* [What this task involves]: Each line in the records below, from the one that contains "Where should I click to: Go" to the one that contains "Click the yellow", should be reproduced exactly, the first and last included.

___ Data supplied ___

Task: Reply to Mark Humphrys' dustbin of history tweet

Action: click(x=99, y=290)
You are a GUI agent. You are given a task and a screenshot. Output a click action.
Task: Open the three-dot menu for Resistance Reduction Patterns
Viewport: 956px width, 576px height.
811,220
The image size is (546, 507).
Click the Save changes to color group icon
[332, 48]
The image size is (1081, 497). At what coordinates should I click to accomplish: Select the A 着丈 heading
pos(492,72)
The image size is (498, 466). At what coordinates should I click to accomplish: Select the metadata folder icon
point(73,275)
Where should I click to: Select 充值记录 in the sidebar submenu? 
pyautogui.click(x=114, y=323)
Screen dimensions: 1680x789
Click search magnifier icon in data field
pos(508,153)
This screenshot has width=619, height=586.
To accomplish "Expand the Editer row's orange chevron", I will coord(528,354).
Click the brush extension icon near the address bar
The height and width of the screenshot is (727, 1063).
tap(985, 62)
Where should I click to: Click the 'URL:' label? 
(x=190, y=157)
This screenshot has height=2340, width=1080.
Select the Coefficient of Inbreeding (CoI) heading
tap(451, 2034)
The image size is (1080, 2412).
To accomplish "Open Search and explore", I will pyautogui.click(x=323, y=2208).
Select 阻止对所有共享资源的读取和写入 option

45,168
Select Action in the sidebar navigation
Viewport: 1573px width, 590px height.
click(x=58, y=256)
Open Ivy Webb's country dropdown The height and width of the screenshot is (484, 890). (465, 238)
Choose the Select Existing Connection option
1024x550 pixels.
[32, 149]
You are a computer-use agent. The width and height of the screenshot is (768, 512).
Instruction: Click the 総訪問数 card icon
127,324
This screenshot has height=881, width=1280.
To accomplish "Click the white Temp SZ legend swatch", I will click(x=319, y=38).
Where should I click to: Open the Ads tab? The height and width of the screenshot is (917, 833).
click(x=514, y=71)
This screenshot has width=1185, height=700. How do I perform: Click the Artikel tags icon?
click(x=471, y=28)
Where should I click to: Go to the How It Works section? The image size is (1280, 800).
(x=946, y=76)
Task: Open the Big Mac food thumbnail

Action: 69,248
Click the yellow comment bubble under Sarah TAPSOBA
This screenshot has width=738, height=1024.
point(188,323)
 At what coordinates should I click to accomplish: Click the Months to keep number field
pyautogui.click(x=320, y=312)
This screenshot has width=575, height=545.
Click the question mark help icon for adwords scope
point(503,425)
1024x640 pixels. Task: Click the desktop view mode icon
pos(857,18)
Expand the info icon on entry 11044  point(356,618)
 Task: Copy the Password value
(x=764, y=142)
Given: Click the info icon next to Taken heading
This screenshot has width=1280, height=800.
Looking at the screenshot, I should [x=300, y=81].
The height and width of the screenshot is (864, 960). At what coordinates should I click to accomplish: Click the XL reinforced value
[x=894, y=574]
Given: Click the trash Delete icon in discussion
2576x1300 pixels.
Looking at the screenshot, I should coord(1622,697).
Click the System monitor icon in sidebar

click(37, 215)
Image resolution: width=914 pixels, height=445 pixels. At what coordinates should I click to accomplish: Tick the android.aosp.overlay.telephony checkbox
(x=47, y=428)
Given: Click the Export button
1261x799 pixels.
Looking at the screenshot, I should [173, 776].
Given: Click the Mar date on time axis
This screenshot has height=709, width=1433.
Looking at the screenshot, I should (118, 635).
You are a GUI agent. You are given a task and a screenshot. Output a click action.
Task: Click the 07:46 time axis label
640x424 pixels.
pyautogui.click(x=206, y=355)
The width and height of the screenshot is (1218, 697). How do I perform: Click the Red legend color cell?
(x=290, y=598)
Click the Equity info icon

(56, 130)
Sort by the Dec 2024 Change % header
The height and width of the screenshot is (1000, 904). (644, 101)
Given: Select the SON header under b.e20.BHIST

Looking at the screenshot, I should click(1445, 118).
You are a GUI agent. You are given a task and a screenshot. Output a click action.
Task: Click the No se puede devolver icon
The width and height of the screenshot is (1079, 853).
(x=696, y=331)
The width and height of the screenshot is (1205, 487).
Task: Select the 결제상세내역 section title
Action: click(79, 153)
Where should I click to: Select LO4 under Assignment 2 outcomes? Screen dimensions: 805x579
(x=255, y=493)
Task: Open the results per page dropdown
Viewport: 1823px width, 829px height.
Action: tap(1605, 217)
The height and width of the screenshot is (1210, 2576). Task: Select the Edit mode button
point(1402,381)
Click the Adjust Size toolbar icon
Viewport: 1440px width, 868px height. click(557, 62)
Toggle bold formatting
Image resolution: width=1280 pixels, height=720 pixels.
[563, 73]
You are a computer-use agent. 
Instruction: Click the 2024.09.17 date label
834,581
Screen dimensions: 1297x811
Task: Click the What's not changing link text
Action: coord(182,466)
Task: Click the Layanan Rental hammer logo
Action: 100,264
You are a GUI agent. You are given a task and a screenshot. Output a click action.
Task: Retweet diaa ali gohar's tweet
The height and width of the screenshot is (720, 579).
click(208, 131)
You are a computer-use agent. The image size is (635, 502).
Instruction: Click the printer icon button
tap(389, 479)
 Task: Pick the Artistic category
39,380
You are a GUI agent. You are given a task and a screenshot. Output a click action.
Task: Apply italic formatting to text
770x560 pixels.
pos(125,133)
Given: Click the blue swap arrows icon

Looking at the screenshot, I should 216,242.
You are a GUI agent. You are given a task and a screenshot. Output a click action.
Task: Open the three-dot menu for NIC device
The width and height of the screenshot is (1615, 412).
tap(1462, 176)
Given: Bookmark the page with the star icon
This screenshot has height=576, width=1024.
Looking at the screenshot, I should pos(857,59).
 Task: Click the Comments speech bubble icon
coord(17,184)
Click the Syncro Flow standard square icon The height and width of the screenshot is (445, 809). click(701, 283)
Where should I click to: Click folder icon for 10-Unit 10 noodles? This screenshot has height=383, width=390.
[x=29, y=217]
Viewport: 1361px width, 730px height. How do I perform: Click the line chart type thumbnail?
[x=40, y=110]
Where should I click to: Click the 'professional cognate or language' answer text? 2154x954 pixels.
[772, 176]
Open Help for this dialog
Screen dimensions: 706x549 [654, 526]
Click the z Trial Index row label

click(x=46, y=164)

___

* [Task answer]:
Where should I click to: Go to the How It Works section? The image size is (1280, 800).
(x=946, y=76)
Task: Open the Big Mac food thumbnail

Action: 69,248
Click the yellow comment bubble under Sarah TAPSOBA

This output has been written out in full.